Review Summary: Wildly flailing away in the hope of stumbling upon a successful balance. Sorry, you're not a winner!
Ever since Enter Shikari apologized to us for not being winners in 2006, it feels as if hundreds of bands have attempted to emulate such a successful balance of electronica and post-hardcore. Considering that the Englishmen themselves struggled to follow up their first physical single, it should come as no surprise that synthcore act after electronicore act have subsequently delivered albums ranging from sub-par to unlistenable clusterfucks. Promisingly, Michigan sextet I See Stars – another group who had previously released three barely passable LPs – stepped it up in 2013 with ‘New Demons’; an album which proved that the genre could juxtapose such disparate elements to sustain tunes that crossed the four minute barrier. Could their Canadian counterparts Abandon All Ships overcome their reality show roots to replicate such success on their third LP ‘Malocchio’?
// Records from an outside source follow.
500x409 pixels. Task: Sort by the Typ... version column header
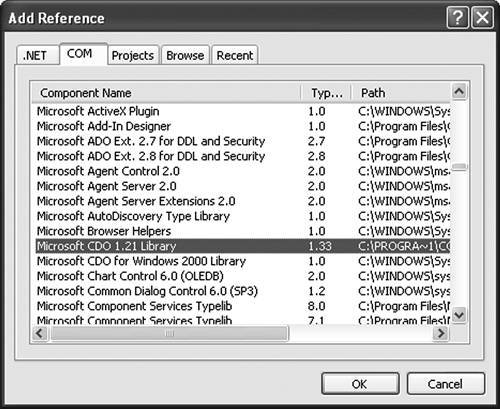[326, 93]
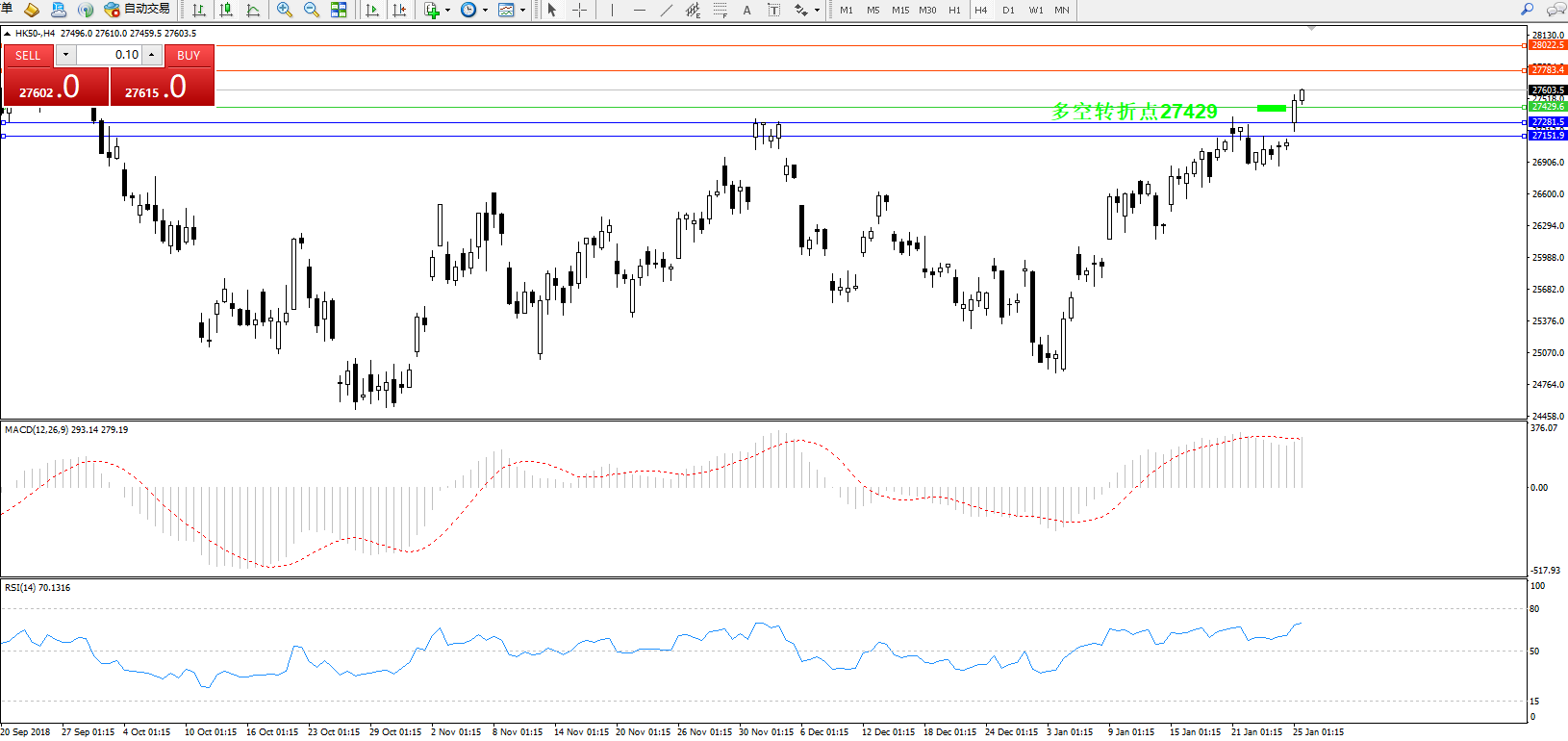Select the bar chart display icon
1568x741 pixels.
click(x=199, y=10)
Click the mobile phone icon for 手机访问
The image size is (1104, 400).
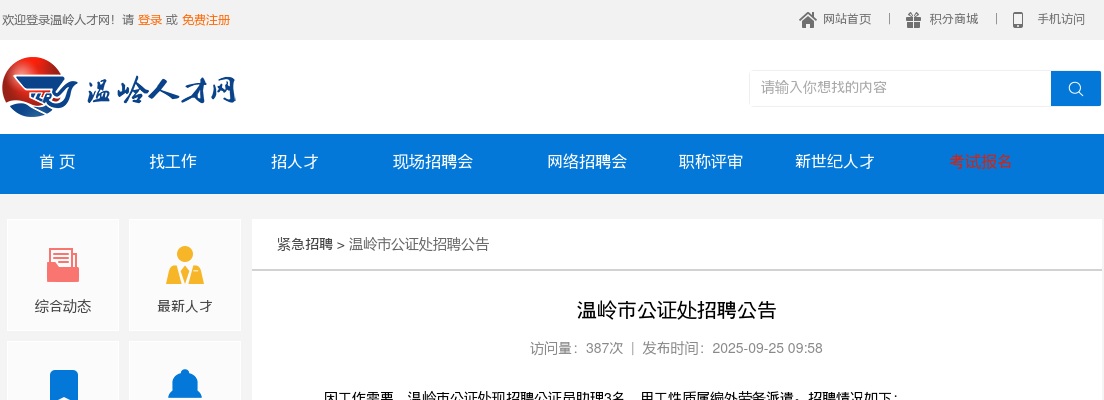pyautogui.click(x=1018, y=20)
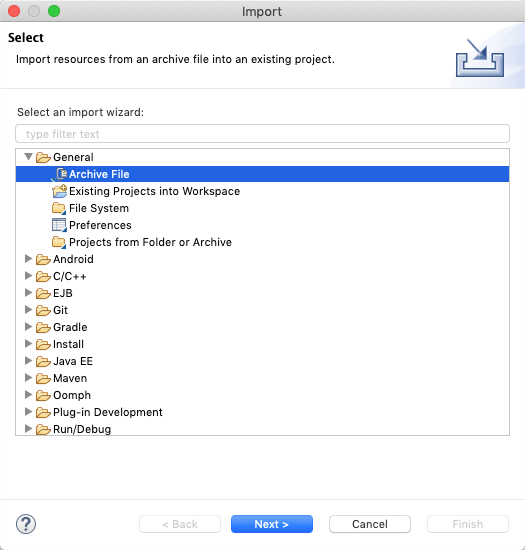The image size is (525, 550).
Task: Open the help question mark icon
Action: pos(26,524)
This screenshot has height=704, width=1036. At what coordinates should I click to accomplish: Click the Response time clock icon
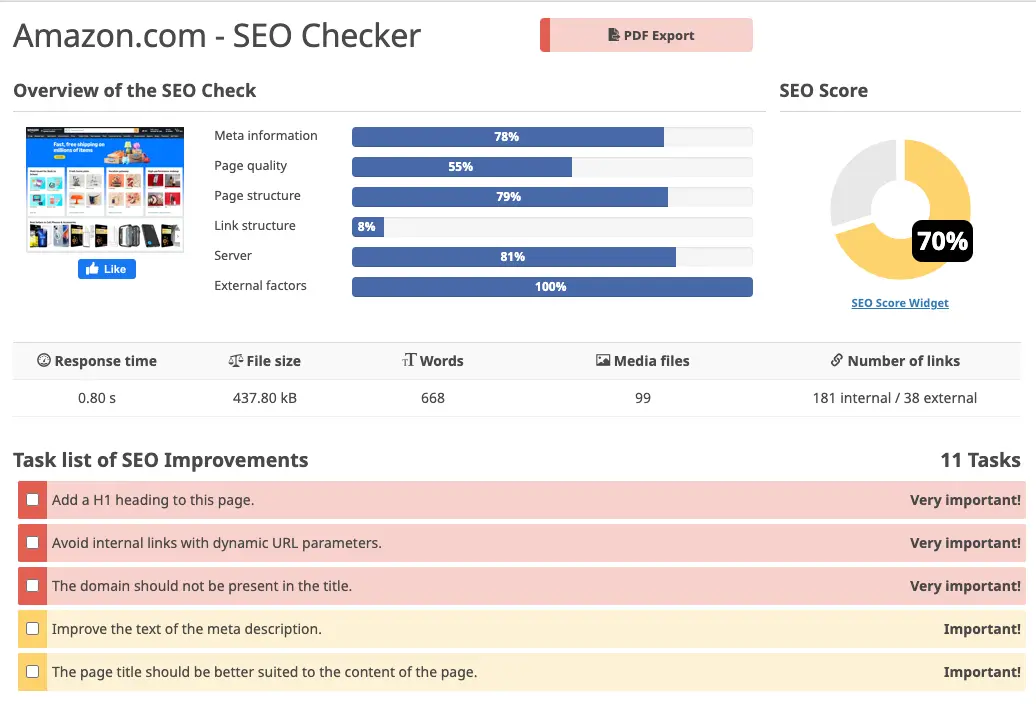point(43,361)
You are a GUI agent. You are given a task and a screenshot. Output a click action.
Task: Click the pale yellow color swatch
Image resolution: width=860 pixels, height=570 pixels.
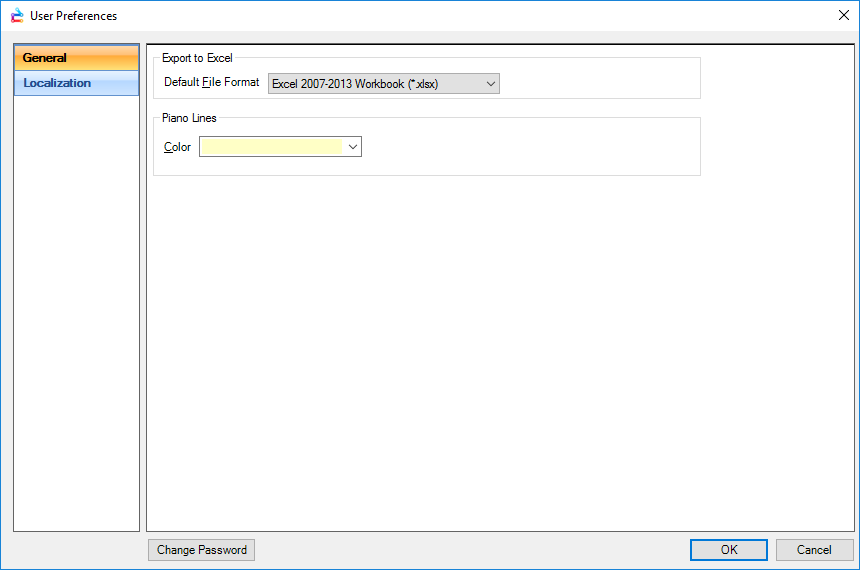[x=271, y=147]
While containing a moderately catchy chorus courtesy of clean vocalist Martin Broda, lead single and album opener ‘Reefer Madness’ suggests the answer to the aforementioned question is unfortunately in the negative. Doing nothing to break away from the tired formula of screamed verses and clean choruses, the Toronto quintet deliver another messy album where they wildly flail away in the hope of stumbling upon a successful balance, to no avail. As per usual, practically every track provides at least a fleeting moment of inspiration, but each is brought down by one obnoxious element or another. On occasion, it is the loud, in-your-face clubby synths, but more often than not it is Angelo Aita’s nondescript, predominantly unintelligible screams, which lack the necessary power and emotion to anchor these ten songs.
From a musical perspective, it is disappointing that apart from the slowed down section of ‘Trapped’, there isn’t a great deal of experimentation with tempo here. Nor – with the exception of a handful of intros – is there much atmosphere infused into proceedings. As ‘Malocchio’ progresses, Abandon All Ship’s metalcore foundations give way to their electronic tendencies. ‘Alive’ stretches the blueprint the furthest; Featuring Canadian producer AstroKrat, it is ready made for the Ibiza crowd, even making a belated toe-dip into Skrillex’s popular brand of dubstep! Of course, with the synth and keys of Sebastian Cassisi-Nunez taking precedence, Kyler Browne’s guitar-work – and to a lesser extent, Melvin Murray’s drumming – is reduced to mere background noise when not in full breakdown mode. Disappointingly, there is barely a striking riff or exciting solo to be heard.
From the heavily auto-tuned clean vocals of their debut (which are wisely dialled down here) to the rap and R&B embellishments of latest release ‘Infamous’, Abandon All Ships have admirably continued to tinker with their formulaic brand of trancecore. That continues on ‘Malocchio’, and while the clubby style actually suits them, the results are pretty much the same, since the band rarely approach balancing all of the varying elements satisfyingly. They come closest on ‘Trapped’ and closer ‘Paradise’, but even then there is the nagging feeling that the choruses simply aren’t infectious enough to make the tunes memorable. Abandon All Ships may be steadily improving their consistency, but it still feels as if they are as far away from Enter Shikari’s benchmark song as they were when they entered that reality show back in 2009. They could very well be heading in the right direction, but for now: Sorry, you’re not a winner.
Recommended Tracks: Trapped, Paradise & Bloor Street West.